Exercise details: Reproduce the farming news text below word for word, from "Dr Samuel Kahariri, the" up to and including "fight against trypanosomiasis.".

Passage shown:
######

The industry’s reach, according to her is, however, still far too low, as the Common Market for Eastern and Southern Africa reports that just 23 per cent of the smallholder farmers in its member countries have access to improved varieties of major field crops, resulting in low productivity and raising food security challenges.
Deadly disease hits Niger donkeys
A contagious bacterial infection known as "equine strep throat" has killed more than 4,000 donkeys in northern Niger since early December, raising fears that it could spread to other parts of the continent.
"Of the 8,392 donkeys affected by equine distemper or equine strep throat, more than half succumbed since the infection appeared in the first 10 days of December," said the regional authorities in Agadez.
The others survived after being treated for the infection, which hit donkeys in the Ingall area.
"You can see bodies littering the pastureland and the watering holes and there is a real danger of contamination spreading through the area,” said government’s minister for pastoral issues, Mohamed Boucha.
The risk "is even greater" due to the fact that the infection can be transferred between equine animals and also through the pasture itself, given that the treatment of a sick animal can take several weeks, veterinary officials said.
Donkeys are used by millions of people to get around Niger, one of the poorest countries in the world. Niger has a population of more than 1.5 million donkeys.
Vets push for enactment of law to protect animals
Animal health practitioners have agreed to push for enactment of a law seeking to protect livestock.
The Animal and Welfare Protection Bill, which has been in the pipeline for the past four years, seeks to protect animals from farm to the abattoir.
The director of veterinary services at the Ministry of Agriculture, Livestock and Fisheries Charles Achodo noted that many farmers, buyers and other handlers were mistreating animals.
“If this bill becomes law, those who fail to adhere to the accepted standards of feeding, housing and offering veterinary services when the animals are sick will be prosecuted,” said Achodo.
He noted that transportation of animals was another area that the bill will address as the country does not have standard carriers to ferry livestock.
Dr Samuel Kahariri, the national chairman of the Kenya Veterinary Association, said protection against cruelty to animals must be enhanced.
“This business of carrying chickens upside down or sheep in a matatu rooftop or on a boda boda must stop as the law will be tough on offenders,” said Dr Kahariri during a meeting in Nakuru this week.
Breakthrough in fight against cattle disease
Scientists have discovered two chemicals in donkey and sheep droppings that attract female stable flies to lay their eggs in what could be a breakthrough in the fight against trypanosomiasis.
International Centre of Insect Physiology and Ecology (Icipe) researchers and their colleagues from the University of South Africa said the findings indicate the chemicals could be used in baiting traps to attract pregnant stable flies.
“Stable flies are a serious challenge to livestock and people across the world in general, and in Africa specifically. These blood-sucking insects transmit various pathogens, for example trypanosomes, that cause the deadly trypanosomiasis,” said Merid Getahun, a scientist at Icipe, who led the study.
Getahun noted that besides causing the disease, the painful bites of the flies also lead to loss of blood, reduced weight and poor lactation in afflicted livestock, severely diminishing productivity.
“These results have great potential. These chemicals could be used in baiting traps to attract pregnant stable flies, hence reducing populations from one generation to another,” Bernard Baleba, a PhD student at the University of South Africa, who was part of the research, said.

######

Collected data:
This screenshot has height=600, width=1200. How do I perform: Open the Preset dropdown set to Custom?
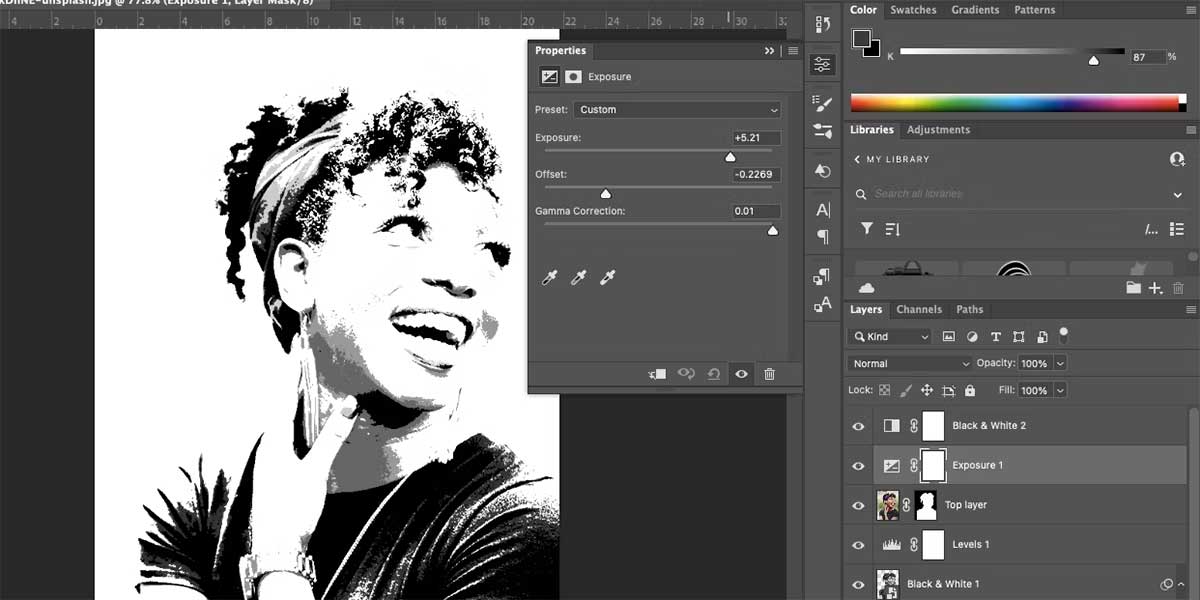pos(677,110)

######

Exercise answer:
Dr Samuel Kahariri, the national chairman of the Kenya Veterinary Association, said protection against cruelty to animals must be enhanced.
“This business of carrying chickens upside down or sheep in a matatu rooftop or on a boda boda must stop as the law will be tough on offenders,” said Dr Kahariri during a meeting in Nakuru this week.
Breakthrough in fight against cattle disease
Scientists have discovered two chemicals in donkey and sheep droppings that attract female stable flies to lay their eggs in what could be a breakthrough in the fight against trypanosomiasis.